--- DATA Enclosed Below ---

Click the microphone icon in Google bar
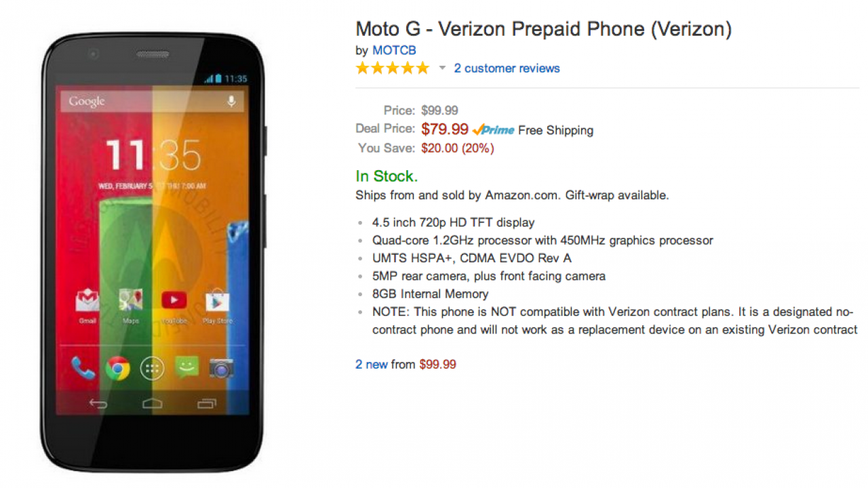This screenshot has height=488, width=868. 231,102
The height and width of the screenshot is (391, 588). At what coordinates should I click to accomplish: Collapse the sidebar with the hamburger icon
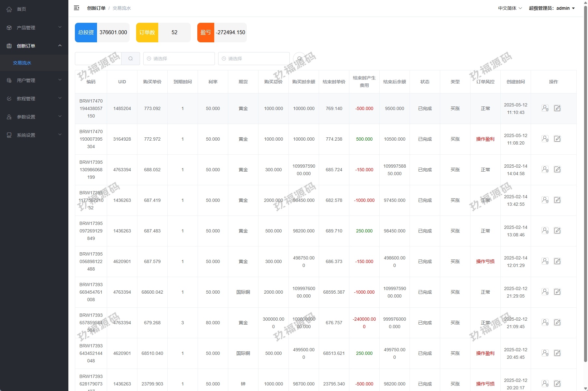(77, 8)
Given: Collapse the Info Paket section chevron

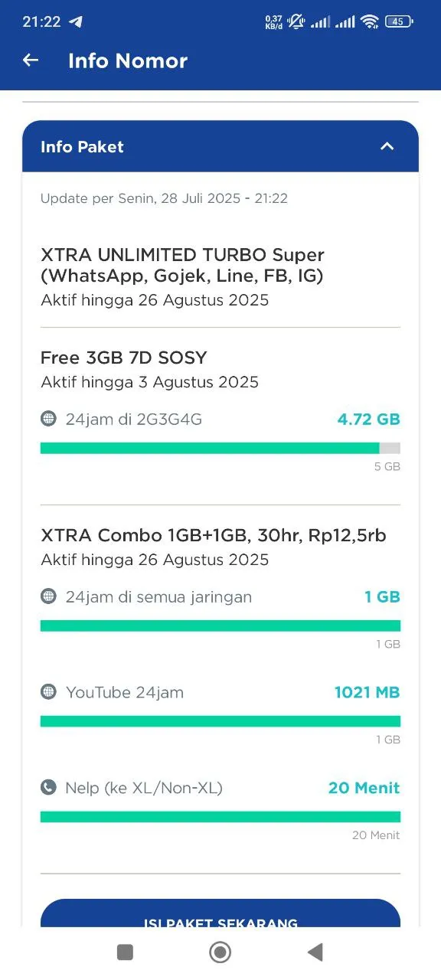Looking at the screenshot, I should pyautogui.click(x=387, y=146).
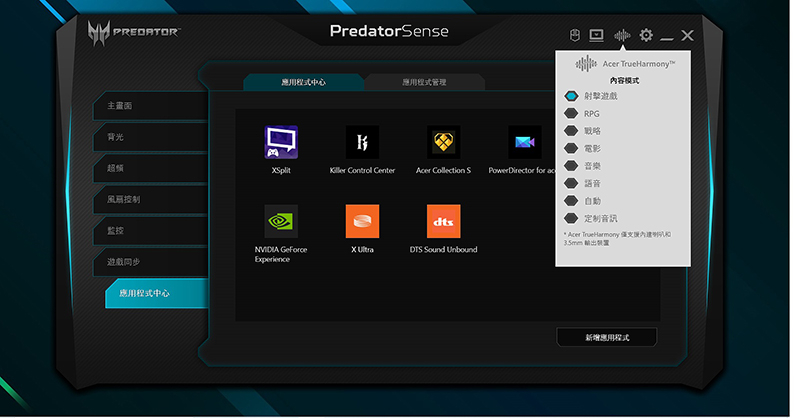The height and width of the screenshot is (418, 800).
Task: Launch the XSplit app icon
Action: [x=281, y=142]
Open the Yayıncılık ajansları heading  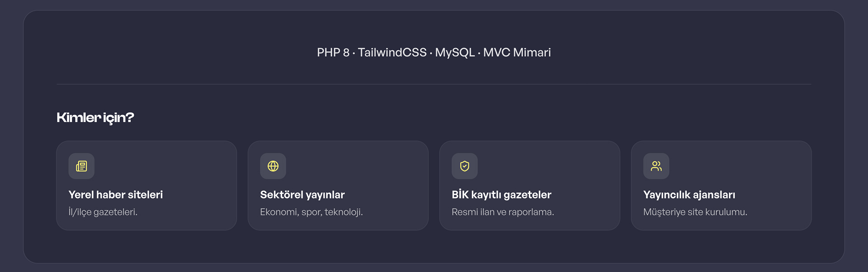pyautogui.click(x=689, y=195)
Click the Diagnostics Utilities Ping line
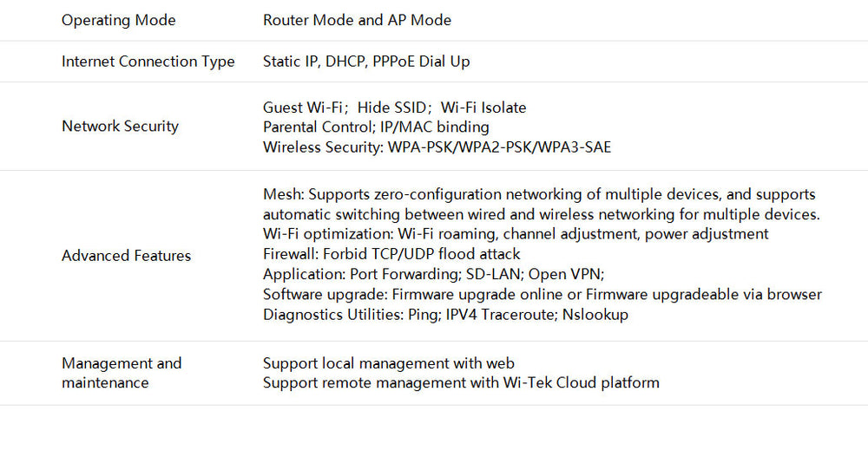Image resolution: width=868 pixels, height=450 pixels. 445,315
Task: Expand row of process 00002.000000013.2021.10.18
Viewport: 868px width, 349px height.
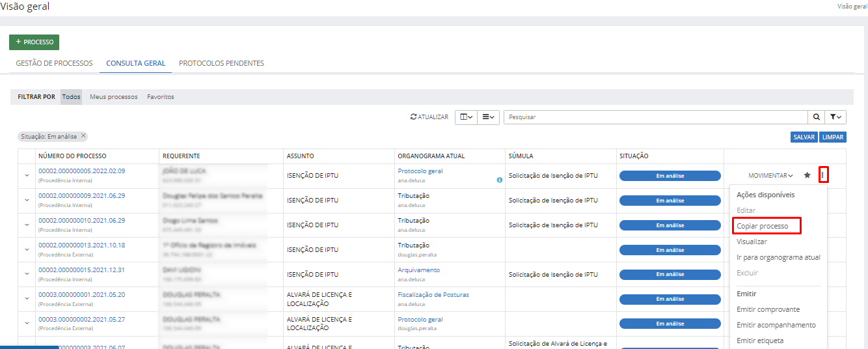Action: click(27, 249)
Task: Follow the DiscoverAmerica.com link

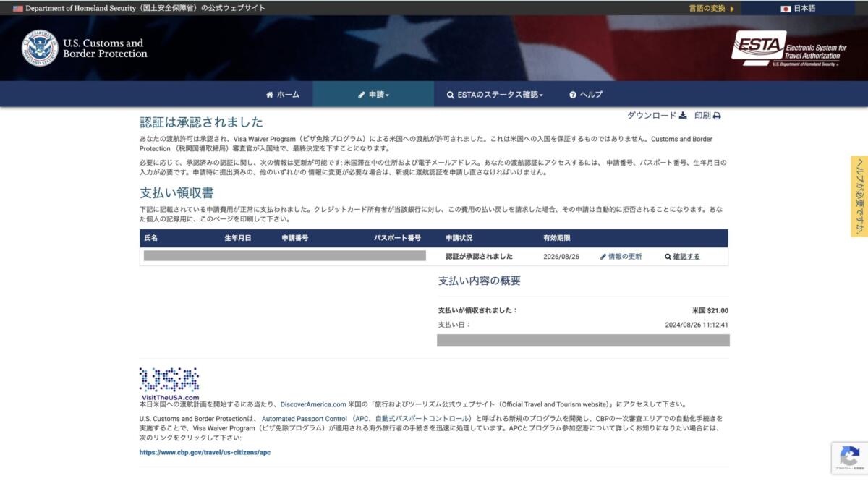Action: pos(313,404)
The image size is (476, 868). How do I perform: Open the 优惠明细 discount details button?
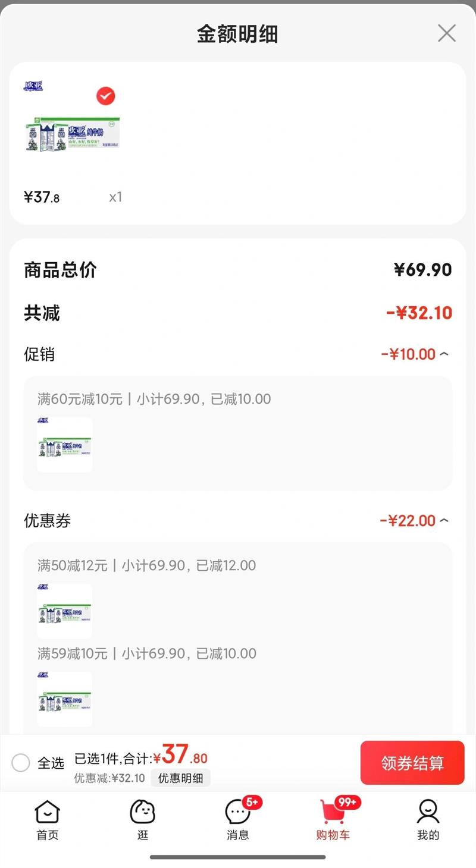180,778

--- End of Enclosed DATA ---

ABOUT THIS TASK
What is needed is a verbatim copy of the lines from the line with "The image size" through the last line of the listing, pictures excluded.

EXERCISE OUTPUT
The image size is (476, 868). How do I perform: Open the 优惠明细 discount details button?
180,778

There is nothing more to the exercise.